### Your goal
Please answer these questions from the passage on business insolvency below.
1. With what must deposits paid by tenants be paid over and registered?
2. Which bodies regulate and monitor the firms that "handle substantial amounts of client money"?
3. When does the fee come in for the businesses that "rely on speculative high value sales"?

These types of businesses tend to have high overheads in salary and wage costs and find it difficult to react quickly in a downturn because of the costs and complexity of making redundancies. They also tend to have expensive and long property leases.
The value of client goodwill and continuity is also very important to these businesses. It can mean that a possible solution maybe a Pre-pack Administration or perhaps a Company Voluntary Arrangement.
These businesses rely on speculative high value sales with the fee only coming in on completion. This can be many months after the work has been done. Salary costs tend to be high as do premises and advertising costs on the likes of Rightmove.co.uk. A loss of confidence in the housing market can turn a profitable business into one making large losses very quickly. We all know the UK housing market is cyclical.
Firms that offer residential lettings management do have a steadier income stream but must be very careful to not allow deposits and tenants rent to get mixed into the office bank accounts. Deposits paid by tenants need to be paid over and registered with a licensed Tenants deposit Scheme.
We have dealt with several insolvencies where the agents have kept and spent tenant’s money with dire consequences leading to personal bankruptcy, wrongful trading or even criminal action by the Police and a custodial sentence.
Lettings business to tend to sell well in insolvency and have a good value if the records are good and all the funds are intact.
These firms are heavily regulated and monitored by the Law Society and Solicitors Regulation Authority (“SRA”) as they handle substantial amounts of client money. In the event of an insolvency permission will be needed from the Law Society to sell a practice to a new owner and this is often done by a pre-pack Administration so the transfer from the old owner to the new owner is seamless from the client point of view.

### Raw data
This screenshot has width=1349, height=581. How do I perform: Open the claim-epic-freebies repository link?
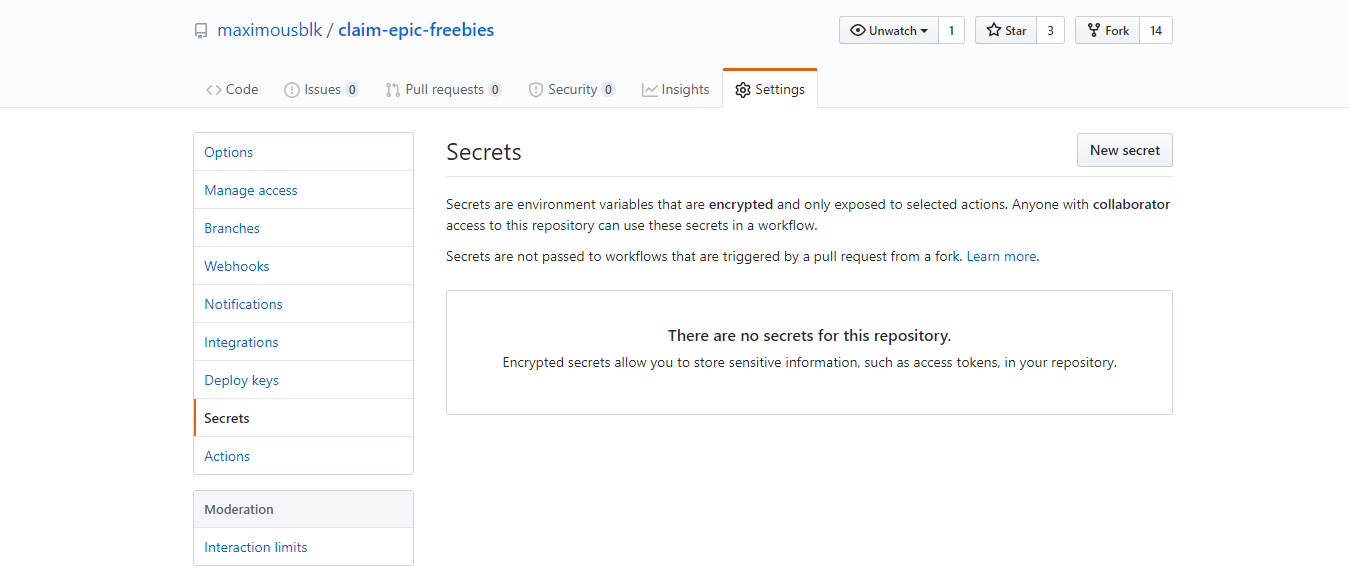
* * *
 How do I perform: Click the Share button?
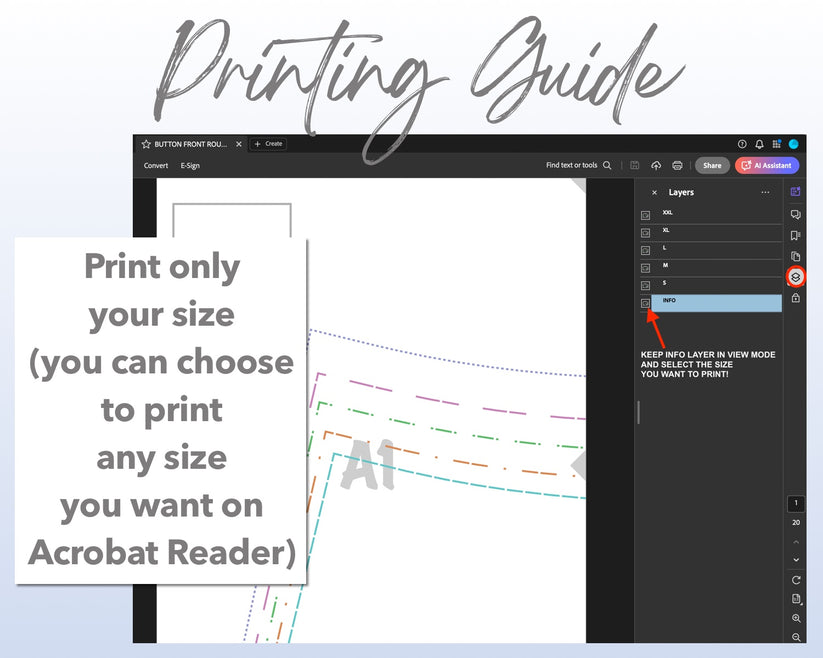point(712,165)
---
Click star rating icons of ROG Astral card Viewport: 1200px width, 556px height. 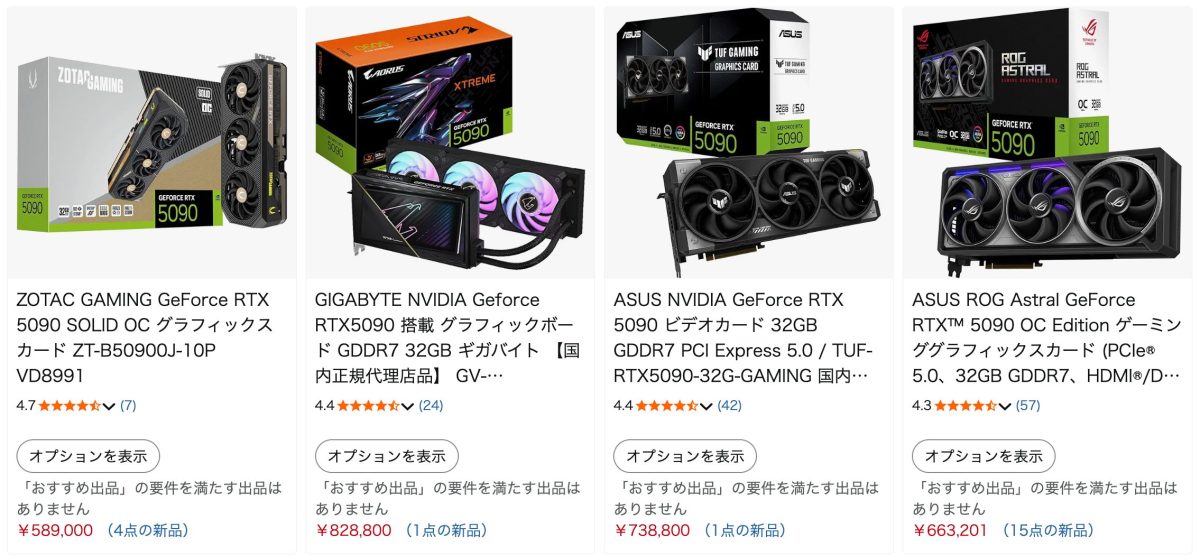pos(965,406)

### Result of this task
1. A licensed Tenants deposit Scheme.
2. The Law Society and the Solicitors Regulation Authority ("SRA").
3. Only on completion.